In our fifth series of blog posts, we are introducing education sector trends and opportunities, moving to Pakistan.

Education is in the current government’s development agenda. However, the education spending of GDP still remains low, ie 2,2% in 2012 as per World Bank and hasn’t increased since according to Dawn report.  The overall literacy rate stood at around 55% in 2012 according to Unicef.

The provincial governments have placed education reform in their development agenda and Punjab embarked on reform path in 2003 with the help of World Bank, KP in 2013.  The budgets have been more than doubled in most provinces since 2010 with Balochistan and KP tripling their budgets Sindh  increasing it 8 fold. However, the net primary enrolment rates have only increased in KP according to the abovementioned report at Dawn.  The reforms are focusing e.g. on merit-based hiring of the teachers, and making schools habitable and having finances to buy educational materials. Punjab has tackled its so-called ghost teacher issue and is turning to face the issue of poor learning.  According to Haris Gazdar, senior researcher at the Collective for Social Science Research in Karachi:“the learning that our schooling imparts in five years can probably be had in about six months”.

Therefore, higher spending doesn’t equal quality education and reforms need to focus on improving student learning achievement, whereby hiring of teachers on merit is expected to bring results.

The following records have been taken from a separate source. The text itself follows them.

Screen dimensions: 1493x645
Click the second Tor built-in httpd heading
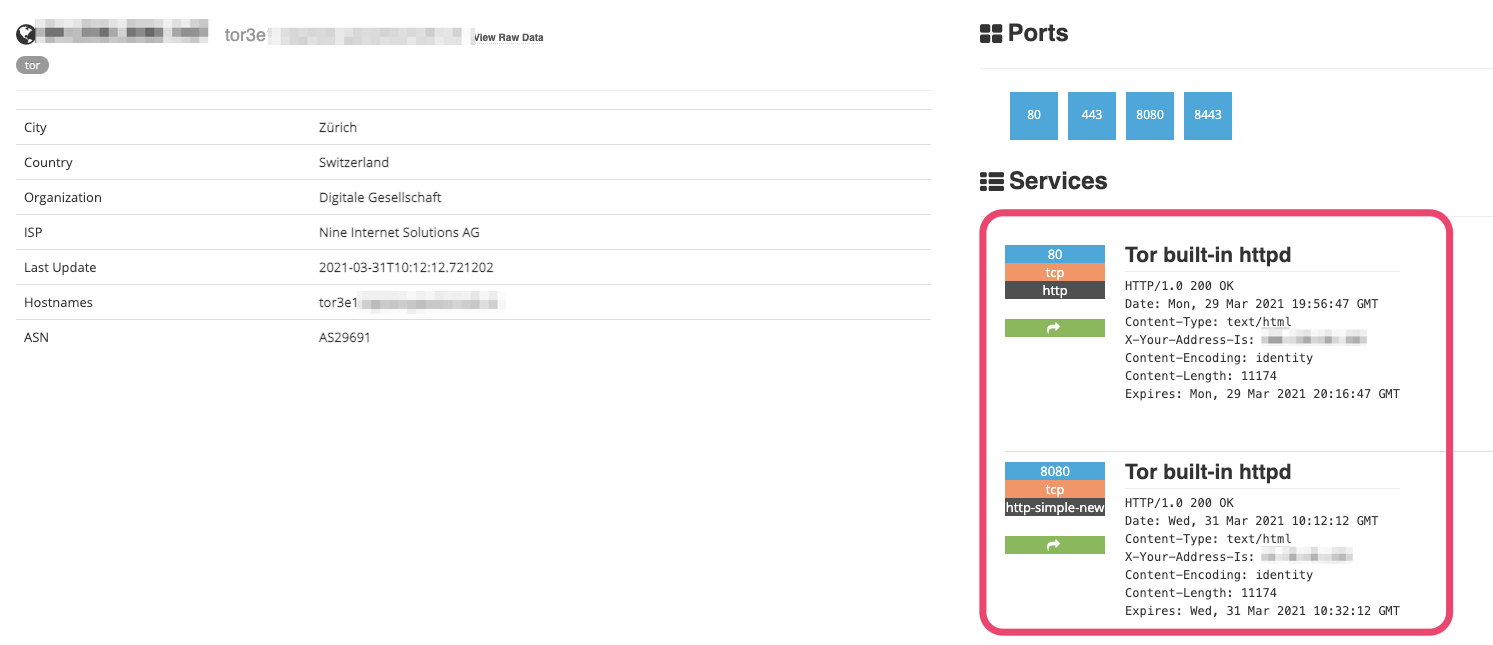[1207, 472]
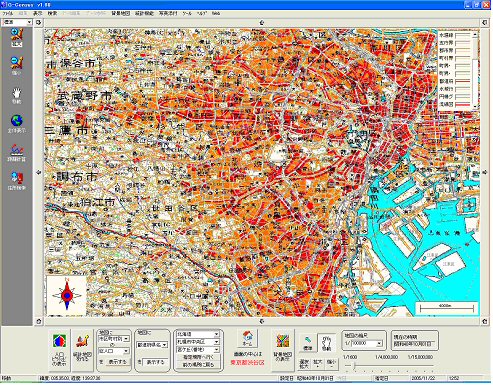Open the File menu
493x385 pixels.
coord(8,13)
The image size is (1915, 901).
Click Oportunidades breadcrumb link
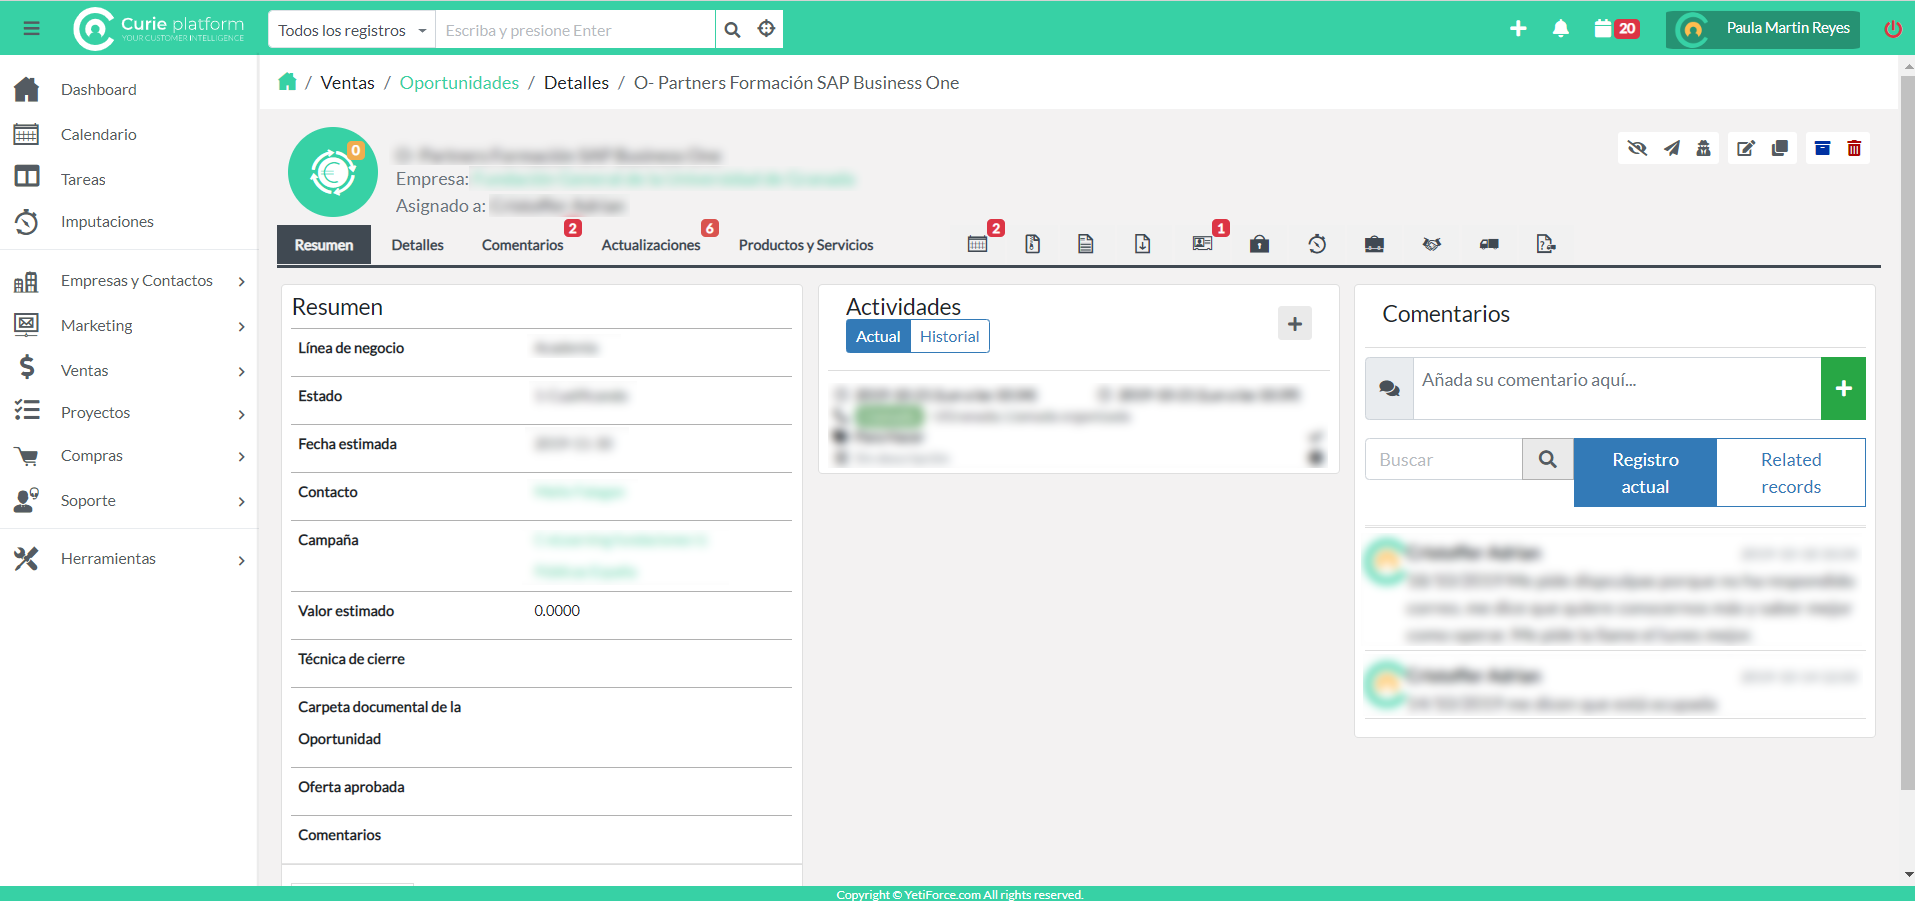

With the second biggest out of school-population in the world with 25 million children out of school, the reforms have a long way to go, and therefore opportunities exist in solutions that can improve student learning, curriculum development and teacher training, including mobile education games and interactive classroom solutions with the increasing mobile internet connection. Though an array of NGOs and development agencies as well as the provincial governments are working to improve education, there is still room for international educational institutes or companies to make a positive impact in Pakistan’s education system which can have long-term benefits for the country as a whole.